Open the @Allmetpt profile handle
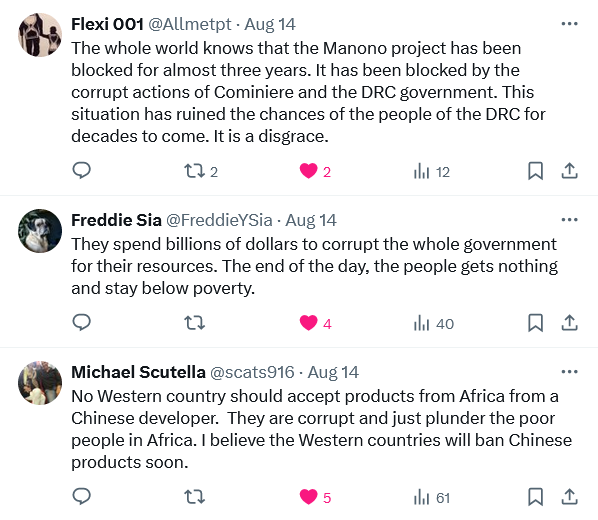The height and width of the screenshot is (520, 598). pos(190,24)
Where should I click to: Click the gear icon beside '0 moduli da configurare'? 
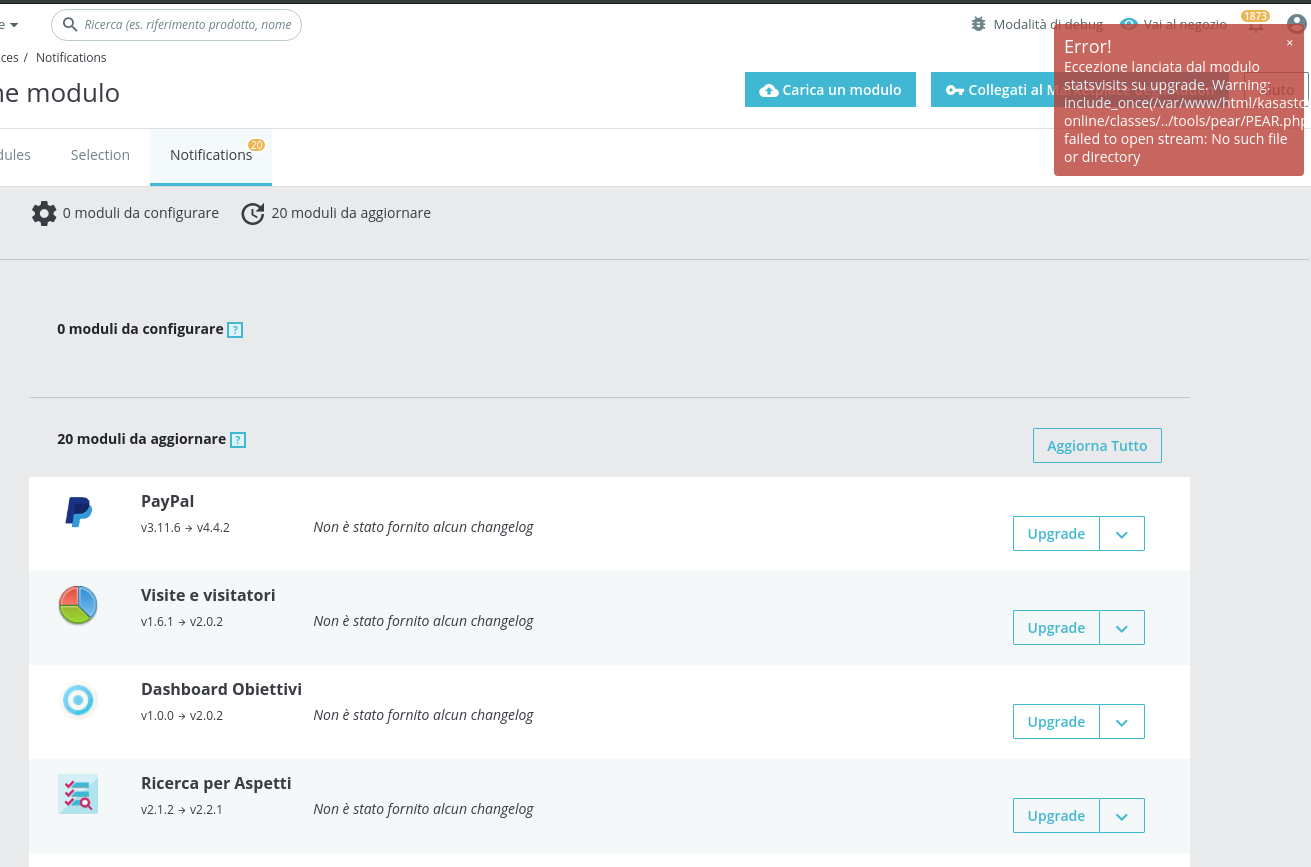44,213
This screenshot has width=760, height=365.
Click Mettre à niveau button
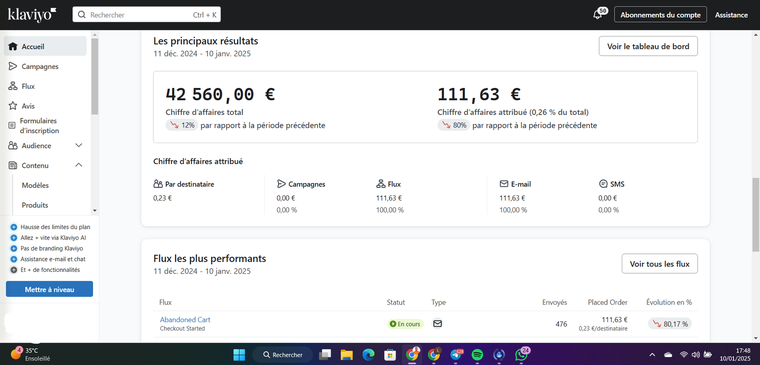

- **TASK REQUIREMENTS**:
From the line containing "Where should I" through the end of the entries, quote each line exactly and nothing else, excluding all pictures.

- **RESPONSE BOX**:
Where should I click to: Click the gear icon beside '0 moduli da configurare'? 
44,213
This screenshot has width=760, height=365.
Click Mettre à niveau button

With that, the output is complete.